▶ _Exercise_: Copy the entries below in full, keeping them exactly as they are.

▶ _Record set_:
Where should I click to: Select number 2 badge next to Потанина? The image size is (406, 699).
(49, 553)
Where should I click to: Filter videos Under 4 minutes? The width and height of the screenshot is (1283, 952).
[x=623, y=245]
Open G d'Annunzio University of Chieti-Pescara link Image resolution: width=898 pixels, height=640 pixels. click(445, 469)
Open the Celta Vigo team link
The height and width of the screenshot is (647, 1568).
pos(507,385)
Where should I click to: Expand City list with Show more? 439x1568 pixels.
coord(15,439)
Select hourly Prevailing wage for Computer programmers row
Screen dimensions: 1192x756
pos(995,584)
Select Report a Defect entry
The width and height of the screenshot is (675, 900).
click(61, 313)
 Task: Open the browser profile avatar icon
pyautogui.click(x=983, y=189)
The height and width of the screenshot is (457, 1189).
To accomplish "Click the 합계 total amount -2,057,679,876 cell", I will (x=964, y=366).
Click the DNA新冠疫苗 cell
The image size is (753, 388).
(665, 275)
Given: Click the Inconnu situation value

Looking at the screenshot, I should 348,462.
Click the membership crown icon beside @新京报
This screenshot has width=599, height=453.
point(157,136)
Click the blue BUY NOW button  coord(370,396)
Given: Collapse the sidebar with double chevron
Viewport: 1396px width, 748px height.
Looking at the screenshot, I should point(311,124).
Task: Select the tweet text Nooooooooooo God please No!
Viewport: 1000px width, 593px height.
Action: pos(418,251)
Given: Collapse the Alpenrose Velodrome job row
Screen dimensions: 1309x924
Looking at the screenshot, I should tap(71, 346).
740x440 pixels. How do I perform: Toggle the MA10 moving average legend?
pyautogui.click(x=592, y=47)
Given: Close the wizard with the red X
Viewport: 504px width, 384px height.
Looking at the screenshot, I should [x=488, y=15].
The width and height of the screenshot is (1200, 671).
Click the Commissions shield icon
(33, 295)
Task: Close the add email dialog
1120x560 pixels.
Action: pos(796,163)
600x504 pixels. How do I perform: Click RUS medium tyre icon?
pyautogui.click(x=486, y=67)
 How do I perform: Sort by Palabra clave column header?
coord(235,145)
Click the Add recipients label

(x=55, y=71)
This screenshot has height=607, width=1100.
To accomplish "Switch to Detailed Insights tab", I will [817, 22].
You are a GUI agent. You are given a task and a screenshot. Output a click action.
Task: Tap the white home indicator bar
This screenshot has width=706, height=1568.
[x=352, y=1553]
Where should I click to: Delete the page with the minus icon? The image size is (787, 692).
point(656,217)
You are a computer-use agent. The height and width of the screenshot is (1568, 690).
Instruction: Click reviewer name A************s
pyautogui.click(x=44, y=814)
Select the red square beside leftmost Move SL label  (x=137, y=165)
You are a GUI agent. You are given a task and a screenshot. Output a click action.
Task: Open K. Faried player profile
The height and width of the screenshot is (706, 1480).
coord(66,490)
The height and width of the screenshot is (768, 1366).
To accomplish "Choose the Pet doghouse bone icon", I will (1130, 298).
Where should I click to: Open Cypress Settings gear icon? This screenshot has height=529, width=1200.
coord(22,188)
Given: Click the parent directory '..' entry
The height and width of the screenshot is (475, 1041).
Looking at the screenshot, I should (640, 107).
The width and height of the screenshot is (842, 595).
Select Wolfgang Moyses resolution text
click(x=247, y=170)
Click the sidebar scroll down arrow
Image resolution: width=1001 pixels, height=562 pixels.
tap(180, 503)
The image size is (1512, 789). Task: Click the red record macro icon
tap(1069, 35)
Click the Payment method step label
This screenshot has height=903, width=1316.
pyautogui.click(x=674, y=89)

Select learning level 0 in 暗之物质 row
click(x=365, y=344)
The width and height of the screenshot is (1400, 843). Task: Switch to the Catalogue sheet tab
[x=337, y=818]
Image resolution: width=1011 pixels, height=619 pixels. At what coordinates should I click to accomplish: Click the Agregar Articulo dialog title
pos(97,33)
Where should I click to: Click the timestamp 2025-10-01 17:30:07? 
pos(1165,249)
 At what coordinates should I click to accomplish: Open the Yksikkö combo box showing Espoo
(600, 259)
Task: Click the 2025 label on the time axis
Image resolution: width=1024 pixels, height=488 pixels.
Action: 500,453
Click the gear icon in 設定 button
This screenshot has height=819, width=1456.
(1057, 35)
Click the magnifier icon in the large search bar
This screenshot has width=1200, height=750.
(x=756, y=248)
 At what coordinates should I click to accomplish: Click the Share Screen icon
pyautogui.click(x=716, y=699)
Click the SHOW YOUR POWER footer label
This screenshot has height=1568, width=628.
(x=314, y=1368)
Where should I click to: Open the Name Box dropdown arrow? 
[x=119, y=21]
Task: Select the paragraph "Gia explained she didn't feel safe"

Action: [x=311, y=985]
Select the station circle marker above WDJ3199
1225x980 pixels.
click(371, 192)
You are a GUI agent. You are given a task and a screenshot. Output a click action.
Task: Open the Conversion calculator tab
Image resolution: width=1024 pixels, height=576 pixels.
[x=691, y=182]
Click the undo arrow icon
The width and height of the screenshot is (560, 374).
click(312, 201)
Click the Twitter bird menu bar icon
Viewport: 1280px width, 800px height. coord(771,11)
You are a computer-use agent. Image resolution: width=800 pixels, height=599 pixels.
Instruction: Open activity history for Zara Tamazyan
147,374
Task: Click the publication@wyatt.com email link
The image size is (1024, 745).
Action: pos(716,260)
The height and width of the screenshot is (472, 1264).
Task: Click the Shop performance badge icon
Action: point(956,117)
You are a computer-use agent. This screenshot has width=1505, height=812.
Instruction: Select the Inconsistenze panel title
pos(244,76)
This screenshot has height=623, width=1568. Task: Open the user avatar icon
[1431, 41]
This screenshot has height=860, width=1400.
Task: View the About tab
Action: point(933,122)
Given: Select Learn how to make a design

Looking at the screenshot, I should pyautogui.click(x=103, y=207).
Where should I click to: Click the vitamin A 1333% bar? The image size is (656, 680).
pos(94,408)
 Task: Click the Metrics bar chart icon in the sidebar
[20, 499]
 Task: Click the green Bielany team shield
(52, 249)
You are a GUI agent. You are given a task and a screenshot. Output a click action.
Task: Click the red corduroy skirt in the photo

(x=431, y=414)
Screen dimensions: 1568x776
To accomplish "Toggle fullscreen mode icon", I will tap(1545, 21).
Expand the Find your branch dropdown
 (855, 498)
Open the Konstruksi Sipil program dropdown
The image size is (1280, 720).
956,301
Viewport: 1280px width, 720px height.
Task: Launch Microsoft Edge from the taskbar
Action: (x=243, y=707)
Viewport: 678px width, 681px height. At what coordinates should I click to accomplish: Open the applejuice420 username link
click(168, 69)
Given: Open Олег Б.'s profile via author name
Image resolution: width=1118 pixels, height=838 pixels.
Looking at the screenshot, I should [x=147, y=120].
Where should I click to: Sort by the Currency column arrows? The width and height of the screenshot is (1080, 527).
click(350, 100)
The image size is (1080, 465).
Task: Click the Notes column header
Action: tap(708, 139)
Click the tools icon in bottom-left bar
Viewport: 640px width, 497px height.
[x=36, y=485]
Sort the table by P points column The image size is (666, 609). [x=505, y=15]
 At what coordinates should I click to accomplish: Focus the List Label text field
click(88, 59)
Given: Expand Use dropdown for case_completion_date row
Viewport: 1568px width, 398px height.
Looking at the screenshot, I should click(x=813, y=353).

▶ _Written response_:
Where should I click to: Select number 2 badge next to Потанина? The image size is (406, 699).
(49, 553)
Where should I click to: Filter videos Under 4 minutes? The width and height of the screenshot is (1283, 952).
[x=623, y=245]
Open G d'Annunzio University of Chieti-Pescara link Image resolution: width=898 pixels, height=640 pixels. click(445, 469)
Open the Celta Vigo team link
The height and width of the screenshot is (647, 1568).
pos(507,385)
Where should I click to: Expand City list with Show more? 439x1568 pixels.
coord(15,439)
Select hourly Prevailing wage for Computer programmers row
Screen dimensions: 1192x756
pos(995,584)
Select Report a Defect entry
The width and height of the screenshot is (675, 900).
click(61, 313)
 Task: Open the browser profile avatar icon
pyautogui.click(x=983, y=189)
The height and width of the screenshot is (457, 1189).
To accomplish "Click the 합계 total amount -2,057,679,876 cell", I will (x=964, y=366).
Click the DNA新冠疫苗 cell
The image size is (753, 388).
(665, 275)
Given: Click the Inconnu situation value

Looking at the screenshot, I should 348,462.
Click the membership crown icon beside @新京报
This screenshot has width=599, height=453.
point(157,136)
Click the blue BUY NOW button  coord(370,396)
Given: Collapse the sidebar with double chevron
Viewport: 1396px width, 748px height.
Looking at the screenshot, I should point(311,124).
Task: Select the tweet text Nooooooooooo God please No!
Viewport: 1000px width, 593px height.
Action: pos(418,251)
Given: Collapse the Alpenrose Velodrome job row
Screen dimensions: 1309x924
Looking at the screenshot, I should tap(71, 346).
740x440 pixels. How do I perform: Toggle the MA10 moving average legend?
pyautogui.click(x=592, y=47)
Given: Close the wizard with the red X
Viewport: 504px width, 384px height.
Looking at the screenshot, I should [x=488, y=15].
The width and height of the screenshot is (1200, 671).
Click the Commissions shield icon
(33, 295)
Task: Close the add email dialog
1120x560 pixels.
Action: pos(796,163)
600x504 pixels. How do I perform: Click RUS medium tyre icon?
pyautogui.click(x=486, y=67)
 How do I perform: Sort by Palabra clave column header?
coord(235,145)
Click the Add recipients label

(x=55, y=71)
This screenshot has height=607, width=1100.
To accomplish "Switch to Detailed Insights tab", I will [817, 22].
You are a GUI agent. You are given a task and a screenshot. Output a click action.
Task: Tap the white home indicator bar
This screenshot has width=706, height=1568.
[x=352, y=1553]
Where should I click to: Delete the page with the minus icon? The image size is (787, 692).
point(656,217)
You are a computer-use agent. The height and width of the screenshot is (1568, 690).
Instruction: Click reviewer name A************s
pyautogui.click(x=44, y=814)
Select the red square beside leftmost Move SL label  (x=137, y=165)
You are a GUI agent. You are given a task and a screenshot. Output a click action.
Task: Open K. Faried player profile
The height and width of the screenshot is (706, 1480).
coord(66,490)
The height and width of the screenshot is (768, 1366).
To accomplish "Choose the Pet doghouse bone icon", I will (1130, 298).
Where should I click to: Open Cypress Settings gear icon? This screenshot has height=529, width=1200.
coord(22,188)
Given: Click the parent directory '..' entry
The height and width of the screenshot is (475, 1041).
Looking at the screenshot, I should (640, 107).
The width and height of the screenshot is (842, 595).
Select Wolfgang Moyses resolution text
click(x=247, y=170)
Click the sidebar scroll down arrow
Image resolution: width=1001 pixels, height=562 pixels.
tap(180, 503)
The image size is (1512, 789). Task: Click the red record macro icon
tap(1069, 35)
Click the Payment method step label
This screenshot has height=903, width=1316.
pyautogui.click(x=674, y=89)

Select learning level 0 in 暗之物质 row
click(x=365, y=344)
The width and height of the screenshot is (1400, 843). Task: Switch to the Catalogue sheet tab
[x=337, y=818]
Image resolution: width=1011 pixels, height=619 pixels. At what coordinates should I click to accomplish: Click the Agregar Articulo dialog title
pos(97,33)
Where should I click to: Click the timestamp 2025-10-01 17:30:07? 
pos(1165,249)
 At what coordinates should I click to accomplish: Open the Yksikkö combo box showing Espoo
(600, 259)
Task: Click the 2025 label on the time axis
Image resolution: width=1024 pixels, height=488 pixels.
Action: 500,453
Click the gear icon in 設定 button
This screenshot has height=819, width=1456.
(1057, 35)
Click the magnifier icon in the large search bar
This screenshot has width=1200, height=750.
(x=756, y=248)
 At what coordinates should I click to accomplish: Click the Share Screen icon
pyautogui.click(x=716, y=699)
Click the SHOW YOUR POWER footer label
This screenshot has height=1568, width=628.
(x=314, y=1368)
Where should I click to: Open the Name Box dropdown arrow? 
[x=119, y=21]
Task: Select the paragraph "Gia explained she didn't feel safe"

Action: [x=311, y=985]
Select the station circle marker above WDJ3199
1225x980 pixels.
click(371, 192)
You are a GUI agent. You are given a task and a screenshot. Output a click action.
Task: Open the Conversion calculator tab
Image resolution: width=1024 pixels, height=576 pixels.
[x=691, y=182]
Click the undo arrow icon
The width and height of the screenshot is (560, 374).
click(312, 201)
Click the Twitter bird menu bar icon
Viewport: 1280px width, 800px height. coord(771,11)
You are a computer-use agent. Image resolution: width=800 pixels, height=599 pixels.
Instruction: Open activity history for Zara Tamazyan
147,374
Task: Click the publication@wyatt.com email link
The image size is (1024, 745).
Action: pos(716,260)
The height and width of the screenshot is (472, 1264).
Task: Click the Shop performance badge icon
Action: point(956,117)
You are a computer-use agent. This screenshot has width=1505, height=812.
Instruction: Select the Inconsistenze panel title
pos(244,76)
This screenshot has height=623, width=1568. Task: Open the user avatar icon
[1431, 41]
This screenshot has height=860, width=1400.
Task: View the About tab
Action: point(933,122)
Given: Select Learn how to make a design

Looking at the screenshot, I should pyautogui.click(x=103, y=207).
Where should I click to: Click the vitamin A 1333% bar? The image size is (656, 680).
pos(94,408)
 Task: Click the Metrics bar chart icon in the sidebar
[20, 499]
 Task: Click the green Bielany team shield
(52, 249)
You are a GUI agent. You are given a task and a screenshot. Output a click action.
Task: Click the red corduroy skirt in the photo

(x=431, y=414)
Screen dimensions: 1568x776
To accomplish "Toggle fullscreen mode icon", I will tap(1545, 21).
Expand the Find your branch dropdown
 (855, 498)
Open the Konstruksi Sipil program dropdown
The image size is (1280, 720).
956,301
Viewport: 1280px width, 720px height.
Task: Launch Microsoft Edge from the taskbar
Action: (x=243, y=707)
Viewport: 678px width, 681px height. At what coordinates should I click to accomplish: Open the applejuice420 username link
click(168, 69)
Given: Open Олег Б.'s profile via author name
Image resolution: width=1118 pixels, height=838 pixels.
Looking at the screenshot, I should [x=147, y=120].
Where should I click to: Sort by the Currency column arrows? The width and height of the screenshot is (1080, 527).
click(350, 100)
The image size is (1080, 465).
Task: Click the Notes column header
Action: tap(708, 139)
Click the tools icon in bottom-left bar
Viewport: 640px width, 497px height.
[x=36, y=485]
Sort the table by P points column The image size is (666, 609). [x=505, y=15]
 At what coordinates should I click to accomplish: Focus the List Label text field
click(88, 59)
Given: Expand Use dropdown for case_completion_date row
Viewport: 1568px width, 398px height.
Looking at the screenshot, I should click(x=813, y=353).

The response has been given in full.